Check your understanding ▸
[1] In the Pelophylax demarchii entry, quote the stretch from "Scientific classification" through "demarchii (Scortecci, 1929)".
[2] Answer from the Pelophylax demarchii entry:
(a) Which family is the species placed in?
(b) What conservation status does the entry give?
(c) Who is credited with the 1992 name Hoplobatrachus demarchii?
[3] Decide whether each statement agrees with the Pelophylax demarchii entry. Answer yes or no, and quote the words that settle it.
(a) The species belongs to the order Caudata.
(b) Euphlyctis demarchii, attributed to Poynton and Broadley in 1985, appears among the synonyms.
(c) The entry lists the conservation status as Endangered.

Source passage ▸
::::::::

Pelophylax demarchii
- Conservation status: Data Deficient (IUCN 3.1)

Scientific classification
- Kingdom: Animalia
- Phylum: Chordata
- Class: Amphibia
- Order: Anura
- Family: Ranidae
- Genus: Pelophylax
- Species: P. demarchii
- Binomial name: Pelophylax demarchii (Scortecci, 1929)
- Synonyms: Rana demarchii Scortecci, 1929 ; Euphlyctis demarchii — Poynton and Broadley, 1985 ; Limnonectes (Hoplobatrachus) demarchii — Dubois, 1987 ; Hoplobatrachus demarchii — Dubois, 1992 ; Rana (Pelophylax) demarchii — Kosuch, Vences, Dubois, Ohler, and Böhme, 2001 ; Hylarana demarchii — Chen, Murphy, Lathrop, Ngo, Orlov, Ho, and Somorjai, 2005 ;

= Pelophylax demarchii =

- Authority: (Scortecci, 1929)

::::::::

Stored data ▸

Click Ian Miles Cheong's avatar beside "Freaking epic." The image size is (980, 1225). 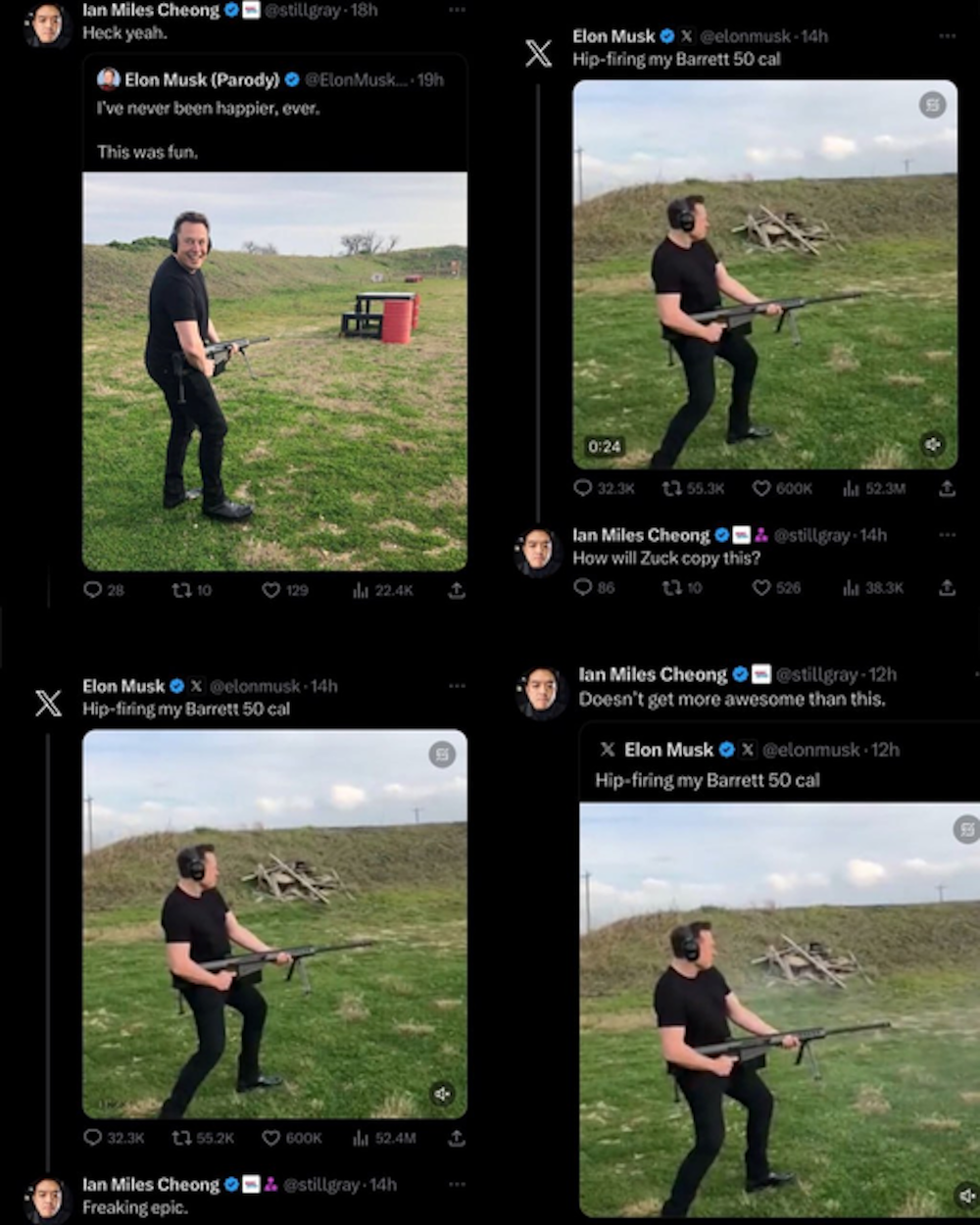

::::::::

Exercise responses ▸
[1]
Scientific classification
- Kingdom: Animalia
- Phylum: Chordata
- Class: Amphibia
- Order: Anura
- Family: Ranidae
- Genus: Pelophylax
- Species: P. demarchii
- Binomial name: Pelophylax demarchii (Scortecci, 1929)

[2]
(a) Ranidae
(b) Data Deficient (IUCN 3.1)
(c) Dubois

[3]
(a) No: "Order: Anura"
(b) Yes: "Euphlyctis demarchii — Poynton and Broadley, 1985"
(c) No: "Conservation status: Data Deficient (IUCN 3.1)"